Overlooking this dangerous city (our murder rate persistently remains among the highest in the nation) is a restored Roman Catholic convent, built originally for the Sisters of Monte Maria, and peopled by nuns who for more than a century prayed for Richmond, Virginia, and supported themselves by baking communion bread. In the 1980’s they moved to a new convent in the suburbs.
Richmond Hill is a retreat center, and remains, foremost, a place of prayer and healing, and then of retreats and conferences, all of which are defined each day by morning, midday, and evening prayer. On Mondays at 5:00 p.m. there is an ecumenical Eucharist with preaching followed by a community meal. Under the leadership of an Episcopal priest, Benjamin Campbell, this center has awakened our fragmented region to its persistent racism and violence, and (always with prayer) has promoted reconciliation, civic engagement, and the public role of the whole people of God, including but not limited to, black Pentecostals, white evangelicals, Baptists, Roman Catholics, Lutherans, and Presbyterians. Every city in America needs such a place. On the wall over the pulpit, prayer desk, and communion table in the renovated chapel are these words: “Unless the Lord guards the city, the guard keeps watch in vain.” (Psalm 127, NRSV).
The communion table  is a chalice, an enormous communion cup made of mahogany with a glass top. The interior is washed in gold. What surprises you most is the crack, running from the rim where it is wide, narrowing, and disappearing into the column that rests on the pedestal. The lights from the chancel pour into the cup and illumine the gold, so that out of the crack in the chalice light shines in the room.
When I asked what this remarkable table meant, Campbell, with a mysterious smile, said that it means many things. “What do you think it means?” he asked. If its meaning is in the beholder’s eye, then I see a double meaning, now as the light of Christmas glows with Advent anticipation and penitence.

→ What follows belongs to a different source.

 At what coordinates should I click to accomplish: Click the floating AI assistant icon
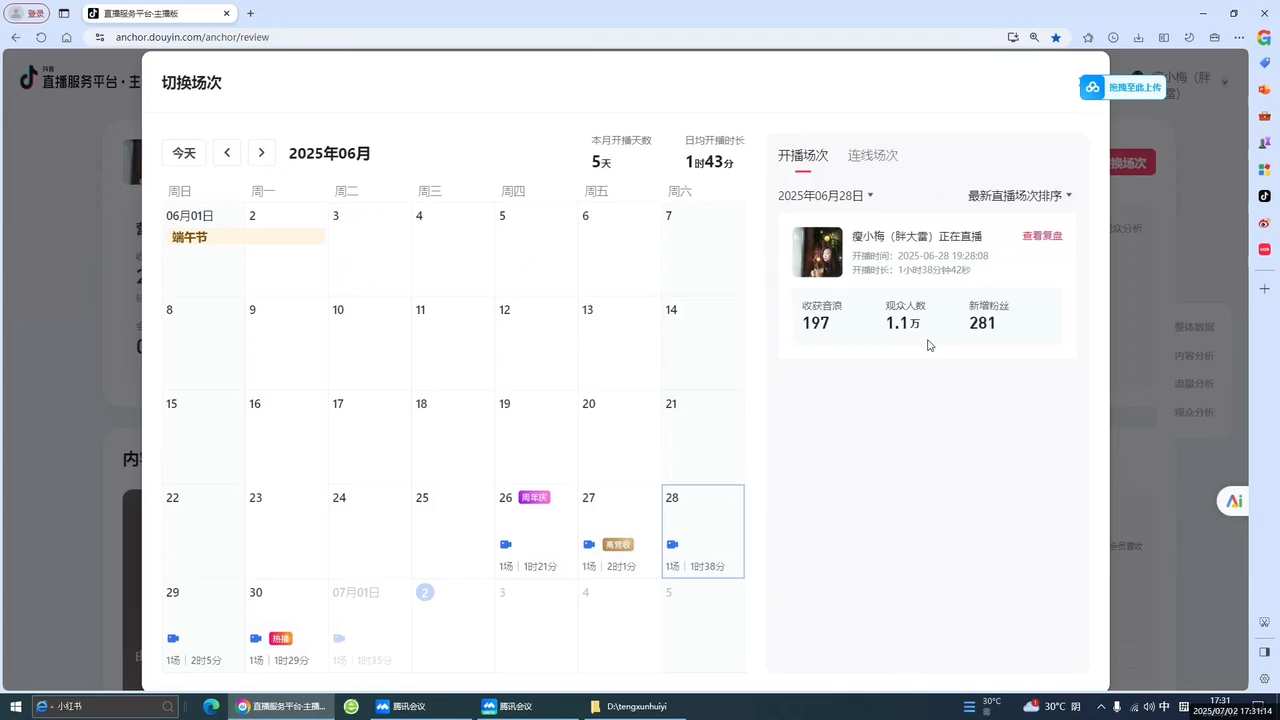[x=1233, y=501]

The chalice is cracked; the church is broken. Our divisions and anger about salvation and sexuality pour into the world. We quibble and shout over apostolic succession and cultural captivity. We readily take up swords of mockery and hate against each other, and each other’s Christ (either militant or pacifist). Thus we miss “the little Babe, so few days old, who came to rifle (not our theological/political opponents) but Satan’s fold.” This chalice holds the wine of forgiveness and joy in our Savior, Jesus Christ, and yet it is broken in the eyes of the world, and for many in the household of God.
That same crack opens into the wine of salvation’s feast. Through that crack we see the banquet God prepares for all peoples and nations. We see what God longs to give humanity: healing, reconciliation, and restoration. The light spilling out of that chalice announces the Christmas Scriptures to all who have ears to hear and eyes to see: “The people who walked in darkness have seen a great light.” “The light that enlightens all humanity was coming into the world . . . and the darkness has never extinguished it” – not even the darkness in the church.
And the crack in the chalice also reminds us that Bethlehem of Judea, as foretold by the prophets, is the place where in the birth of Jesus the universe was cracked open. Now human history and all creation are redefined, refashioned by the One who came, not to condemn the world, but so that through him, the world itself might be saved.
Out of the crack in the chalice pours a light to enlighten the world, and to bring persons and nations under the sway of the Prince of Peace.
This little babe, so few days old
Is come to rifle Satan’s fold;
All hell doth at his presence quake
Tho’ he himself for cold do shake.
For in this weak, unarmed wise,
The gates of hell he will surprise. 
Weak and unarmed, humbled by grace and gladness, we rejoice in the birth of Christ our Savior.
 The table was designed and made by Harrison Higgins, a nationally known furniture maker who lives in Richmond.
 From a poem by the sixteenth century poet Robert Southwell, set to music by composer Benjamin Britten in “A Ceremony of Carols.”